▶ **Pasaje citado**
────────────────────

Paz en Colombia
La salida dialogada al conflicto colombiano: oportunidades y desafíos de una política sin armas

Por Diego Paredes Goicochea
(Conicet/IIGG/UBA)

Nunca se había estado tan cerca de la solución política al conflicto armado colombiano como en este momento. Después de casi cuatro años de conversaciones públicas en La Habana, Cuba, entre el Gobierno Nacional y las Farc-Ep (Fuerzas Armadas Revolucionarias de Colombia – Ejército del Pueblo),  las partes han llegado a acuerdos parciales en cuatro de los seis puntos que componen la agenda de diálogos y se espera que más pronto que tarde se pacte un cese bilateral  y definitivo al fuego. Asimismo, el pasado 30 de marzo, se anunció por fin, después de más de dos años de conversaciones exploratorias y confidenciales, el inicio formal y público de diálogos de paz entre el Gobierno Nacional y la guerrilla del ELN (Ejército de Liberación Nacional).

────────────────────

▶ **Datos mostrados**
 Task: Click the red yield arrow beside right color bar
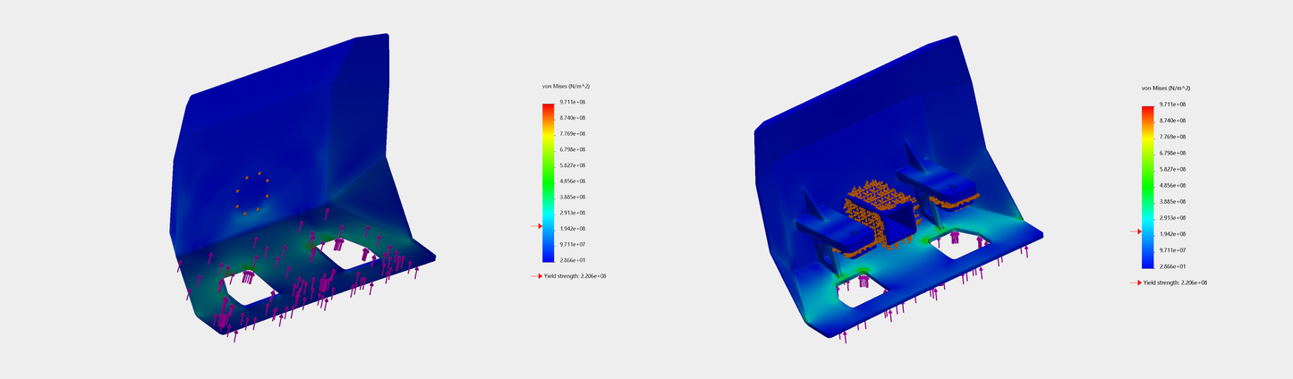[1136, 232]
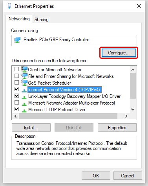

────────────────────

▶ **Tareas asignadas**
(A) Devuelve sin ningún cambio el fragmento del texto sobre la paz en Colombia que empieza en las palabras "Paz en Colombia" y termina después de "(Conicet/IIGG/UBA)".
(B) Traduce al inglés esta oración del texto sobre la paz en Colombia: "Nunca se había estado tan cerca de la solución política al conflicto armado colombiano como en este momento."

▶ **Respuestas por tarea**
(A)
Paz en Colombia
La salida dialogada al conflicto colombiano: oportunidades y desafíos de una política sin armas

Por Diego Paredes Goicochea
(Conicet/IIGG/UBA)

(B) Never before had the political solution to the Colombian armed conflict been as close as it is at this moment.